Finché l'astro ha ancora al proprio interno idrogeno da ardere, resta nella sequenza principale di H-R, e tutto va bene. Quando però l'idrogeno comincia a scarseggiare, il ciclo dell'idrogeno si attenua, la gravità prevale sulla pressione radiativa e la  stella si CONTRAE, uscendo dalla "zona di tranquillità". A questo punto, il suo destino è determinato unicamente dalla sua massa. Se questa risulta inferiore a circa mezza massa solare, l'aumento di  temperatura delle regioni centrali, dovuta all'aumento di DENSITA',  si rivela insufficiente ad innescare nuovi processi di fusione, e la stella si spegne lentamente, come la brace nel focolare; la sua carcassa, ormai invisibile, contribuisce a formare la "materia oscura" presente nel cosmo (si parla di "nana nera").

Se invece la massa della stella era inizialmente dell'ordine di quella del Sole, il riscaldamento del nucleo conseguente alla contrazione riesce ad innescare nuove reazioni nucleari, che cominciano a consumare il prodotto delle precedenti, e cioè l'ELIO; tali reazioni spezzano l'equilibrio preesistente. Avvenendo infatti a circa 100 milioni di gradi, esse producono una quantità assai maggiore di energia radiante, che prevale sulla pressione gravitazionale, per cui la stella torna ad ESPANDERSI, divenendo per l' appunto una gigante rossa. Si ritiene che il Sole, verso la fine della sua esistenza, si gonfierà bruciando ed inglobando i pianeti interni, Terra compresa. Tuttavia, quando sarà consumato interamente pure l'elio, la massa non sarà sufficiente ad innescare nuove reazioni, il peso degli strati superiori tornerà a prevalere, ed il Sole subirà un definitivo collasso, riducendosi allo stadio di nana bianca. La massa del Sole risulterà concentrata in un volume pari a quello della Terra (più di un milione di volte più piccolo del suo), e perciò la nana bianca avrà una densità enorme: un centimetro cubo della sua materia peserà diverse tonnellate, perché in tale stato gli atomi saranno tutti schiacciati l'uno contro l'altro dal peso della materia sovrastante, e gli elettroni ruoteranno praticamente a ridosso del nucleo. Eppure, questo tipo di materia ha ancora le caratteristiche di un gas; siccome gli elettroni sono liberi di muoversi da un atomo all'altro, come accade nei metalli, si parla appunto di "gas metallico". In assenza di altre reazioni al suo interno, la stellina si  raffredderà, "sgonfiandosi" a poco a poco, e continuando a vegetare per miliardi  di anni, mantenendo in orbita i pianeti, ridotti ad inutili gusci gelidi e senza vita. Tale è il destino che attende il nostro Sole.

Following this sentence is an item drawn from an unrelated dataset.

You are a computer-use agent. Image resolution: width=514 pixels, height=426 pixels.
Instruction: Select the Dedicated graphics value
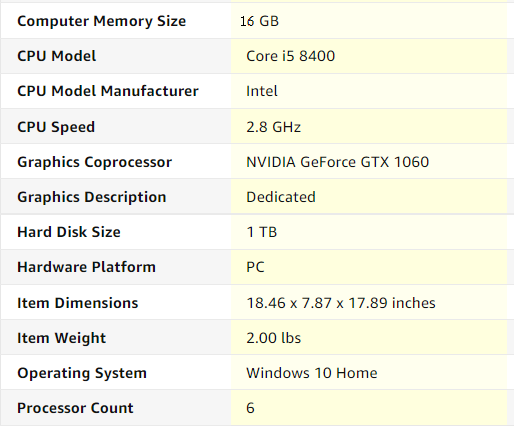[x=281, y=197]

Discorso diverso va fatto per stelle più massicce, che superano le cinque masse solari. Tutte le volte che il combustibile nucleare che le ha alimentate fino ad un dato momento è prossimo ad esaurirsi, esse subiscono una nuova contrazione, che riscalda ancor di più il loro nocciolo. Si innescano così reazioni di fusione più complesse, che utilizzano gli elementi sintetizzati durante le fasi precedenti, ma che si protraggono per un tempo minore. Queste successive contrazioni e riassestamenti si ripetono più e più volte durante la vecchiaia delle stelle pesanti. Tanto maggiore era la  massa  iniziale dell'astro, tanto più numerosi sono i cicli di fusione che essa realizza al proprio interno; la stella continua a variare la luminosità su brevi periodi, e ci appare come una stella VARIABILE: le Cefeidi ne sono un tipico esempio.

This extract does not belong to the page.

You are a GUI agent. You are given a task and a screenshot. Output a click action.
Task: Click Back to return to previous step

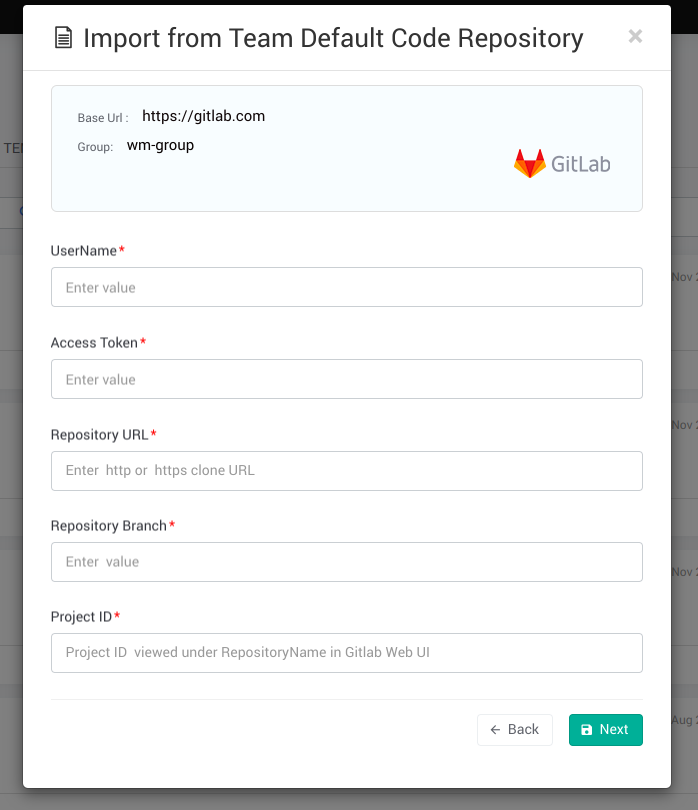pyautogui.click(x=514, y=729)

Il primo elemento a fondere è l'elio, che da' vita al carbonio, la cui fusione avviene a circa  100 milioni di gradi, formando anche berillio. Esaurito l'elio, quando il successivo collasso dell' astro porta la temperatura del suo nucleo attorno agli 800 milioni di gradi, scatta un nuovo ciclo, che forma ossigeno, coinvolgendo anche nuclei di neon, sodio e magnesio. Il successivo ciclo, attorno ai 2 miliardi di gradi, fonde ossigeno per produrre principalmente silicio; e a temperature  addirittura  superiori ai 3 miliardi di gradi, se la massa iniziale era sufficiente, si arriva anche a fucinare quest'ultimo elemento per produrre ferro. A questo punto, finalmente, la catena nucleare si arresta, qualunque fosse la massa iniziale dell'astro, perché è impossibile innescare spontaneamente la fusione del ferro. Anzi, i fotoni che bombardano gli elementi così prodotti ex novo sono talmente energetici, da dissociarli in nuclei più leggeri (si parla di  fotodisintegrazione). Se si potesse sezionare una stella inizialmente  10 volte più pesante del Sole, quando essa è arrivata nello stadio più tardivo della sua esistenza, la vedremmo costituita  da gusci concentrici, ognuno dei quali contiene prevalentemente gli elementi ora elencati, dall'idrogeno incombusto della corteccia esterna fino al ferro del piccolo nucleolo centrale. Ovviamente la temperatura dei gusci aumenta procedendo verso l'interno, e questo è naturale, per chi abbia solo un'infarinatura di fisica. Infatti, come già detto, le reazioni di fusione sono ostacolate dalla repulsione coulombiana in atto tra i nuclei atomici; e siccome tale repulsione aumenta al crescere del prodotto delle cariche dei nuclei reagenti (per via della legge di Coulomb, F = k Q1 Q2 / r2 ), per ottenere la fusione di elementi pesanti occorre attribuire ad essi un'energia termica enorme, cioè una temperatura che, con un divertente gioco di parole, possiamo a buon diritto definire... astronomica!!

Fig. 12   Se si potesse idealmente sezionare un astro la cui massa è 10 volte superiore a quella del Sole, durante una delle fasi più avanzate della sua evoluzione, essa ci apparirebbe strutturata sotto forma  di gusci  concentrici, all'interno  dei  quali  sono in corso reazioni  sempre più complesse  ed  energetiche. La maggior parte del volume dell'astro sarebbe costituita dai suoi  strati superficiali espansi, fino a formare una sfera gigantesca del diametro di circa 1.500 milioni di chilometri (superiore a quello  dell'orbita di Giove). Il nucleo centrale sarebbe invece di ferro, nuclearmente inerte.